- _Work to complete_
Reproduce the rows word for word, starting with the row that contains "Image resolution: width=597" and continuing through the last row, including both. Omit the pictures.

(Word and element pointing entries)
____________
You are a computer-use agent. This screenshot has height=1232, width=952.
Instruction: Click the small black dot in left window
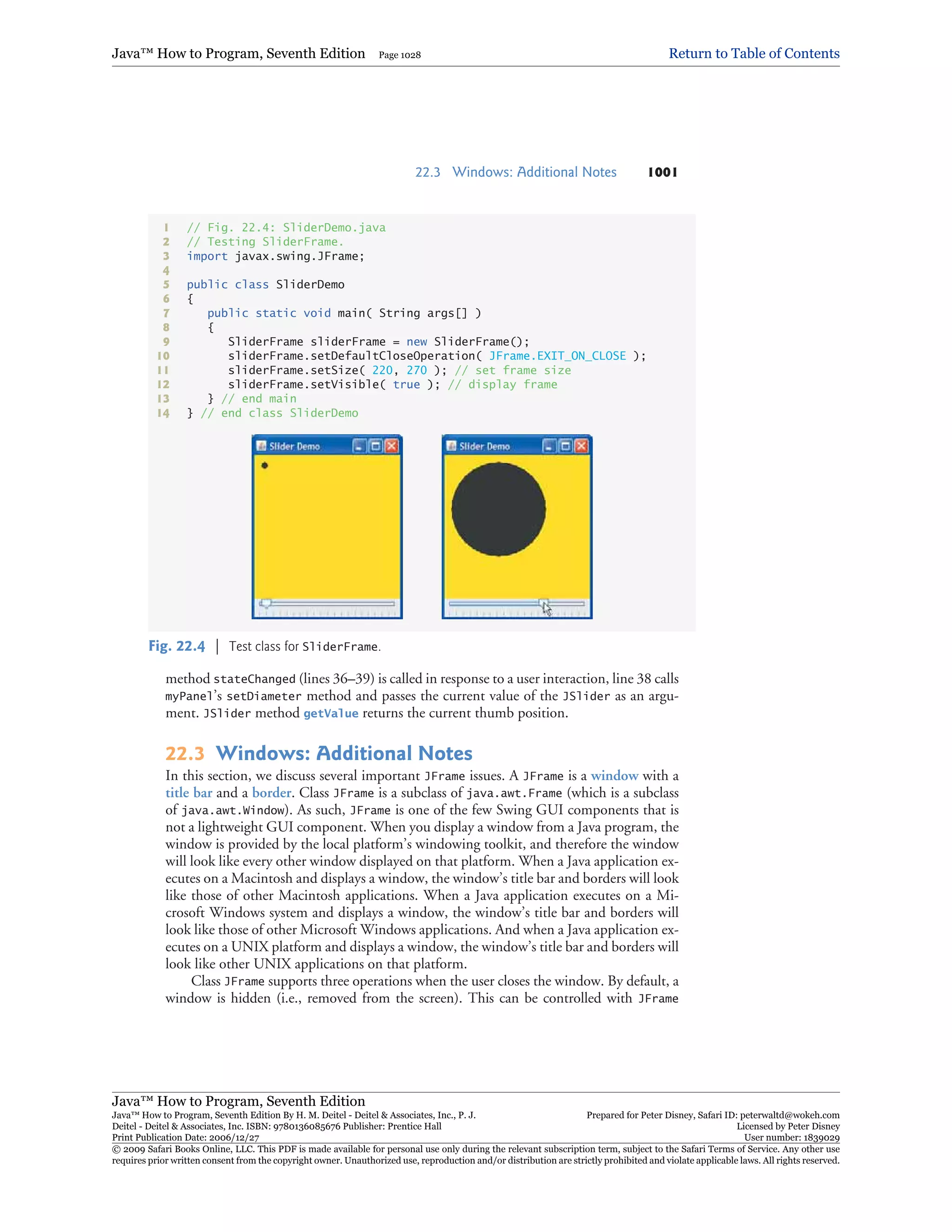point(264,465)
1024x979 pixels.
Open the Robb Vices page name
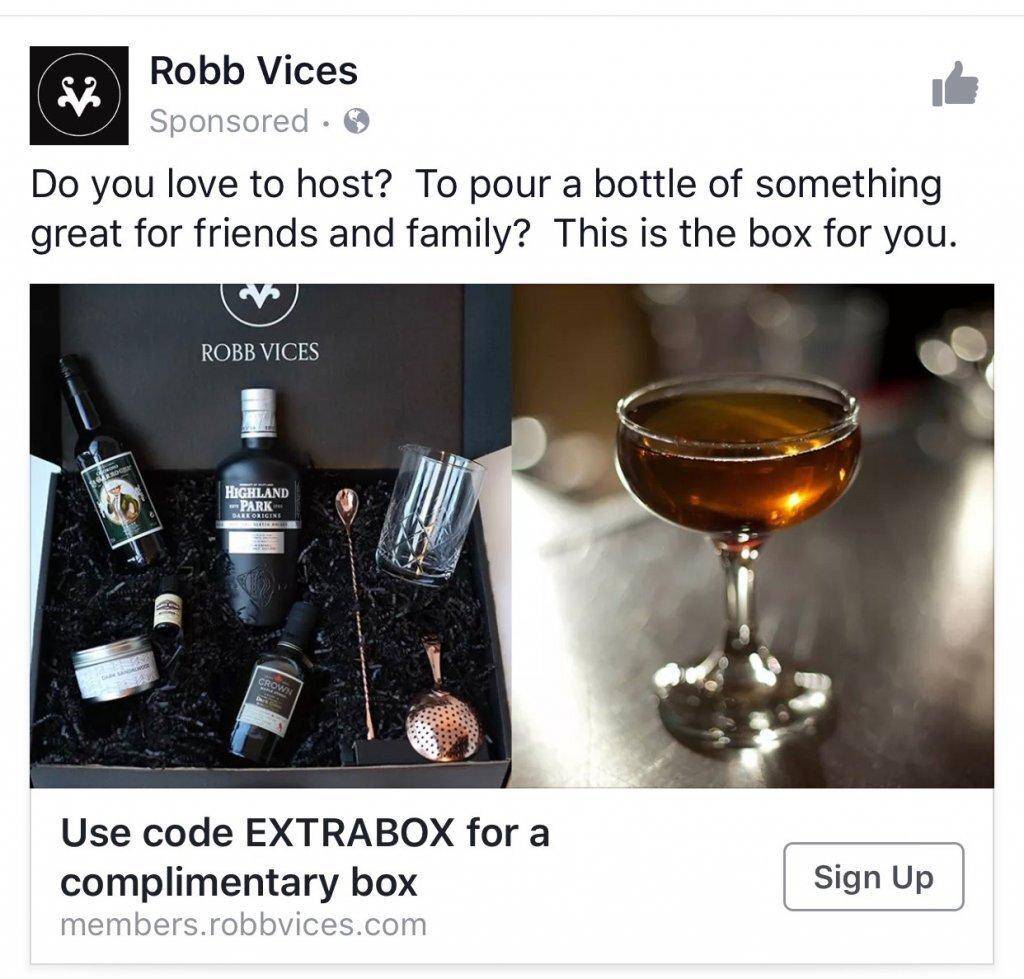pos(253,71)
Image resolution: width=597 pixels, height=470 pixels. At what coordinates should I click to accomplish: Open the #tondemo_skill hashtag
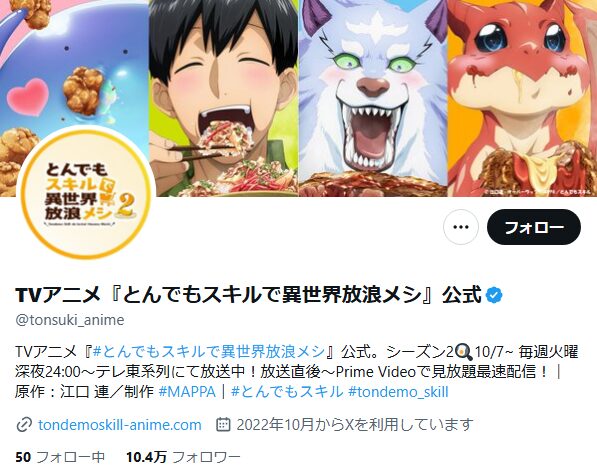pyautogui.click(x=398, y=392)
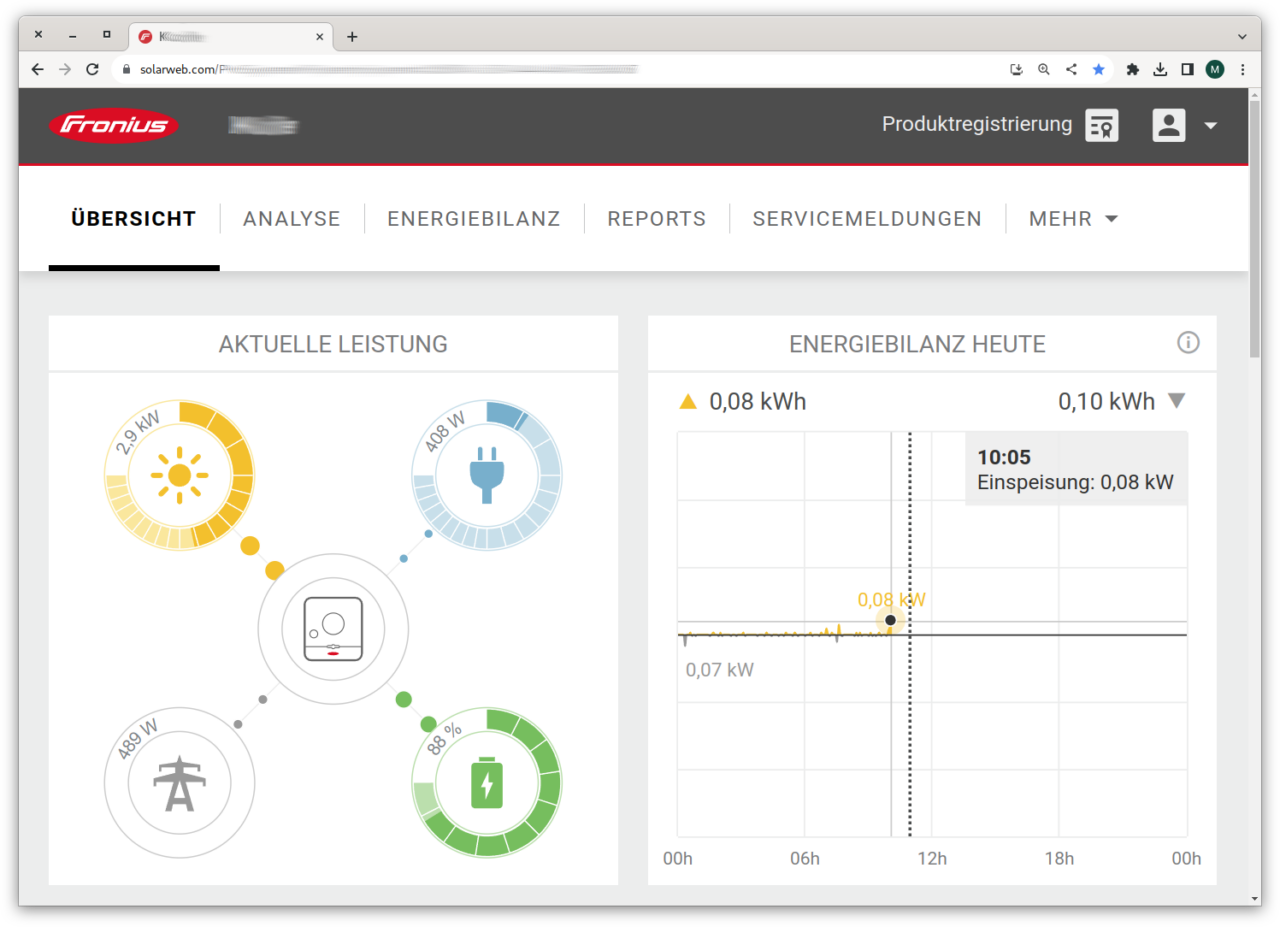Open the ENERGIEBILANZ tab
Screen dimensions: 1280x927
[x=474, y=219]
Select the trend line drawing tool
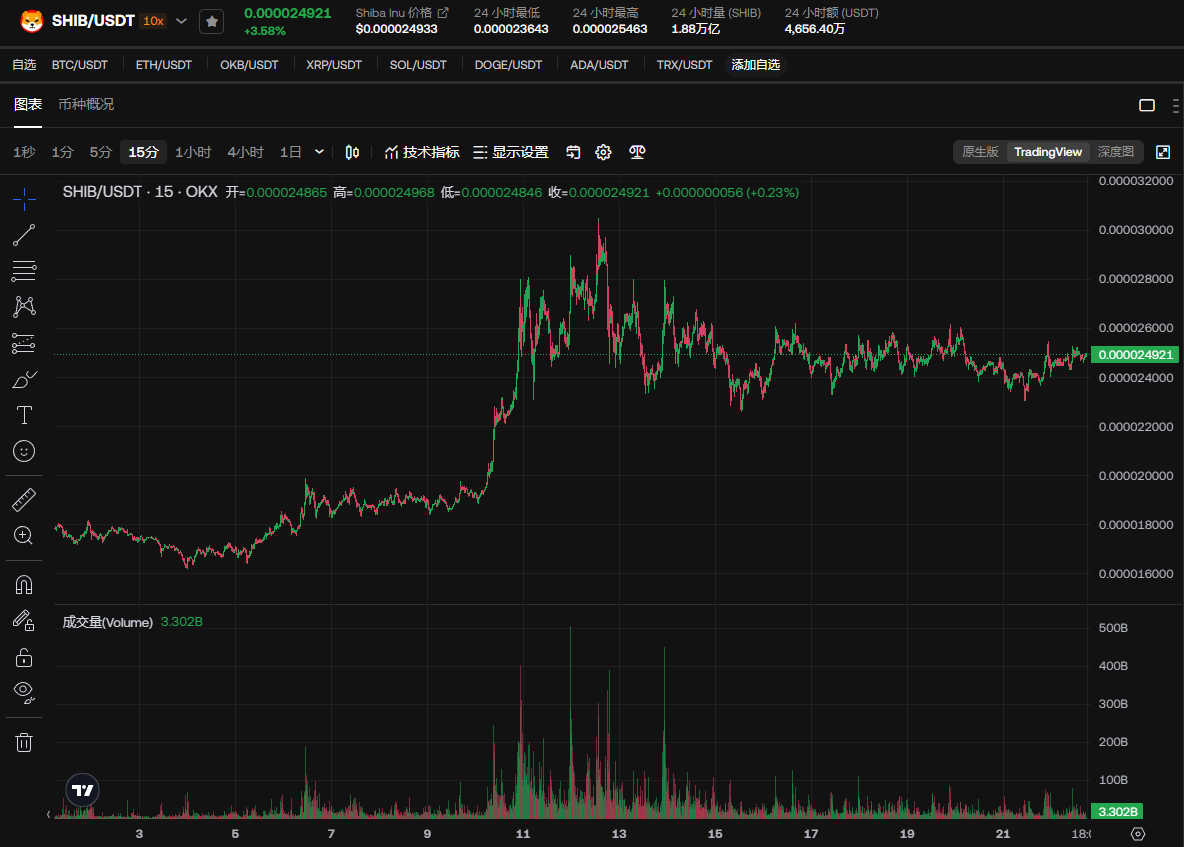This screenshot has height=847, width=1184. (24, 235)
____________
- _Response to the task_
Image resolution: width=597 pixels, height=470 pixels. At what coordinates should I click to accomplish: Open the #tondemo_skill hashtag
pyautogui.click(x=398, y=392)
Open the ENERGIEBILANZ tab
Screen dimensions: 1280x927
[x=474, y=219]
Select the trend line drawing tool
This screenshot has height=847, width=1184. (24, 235)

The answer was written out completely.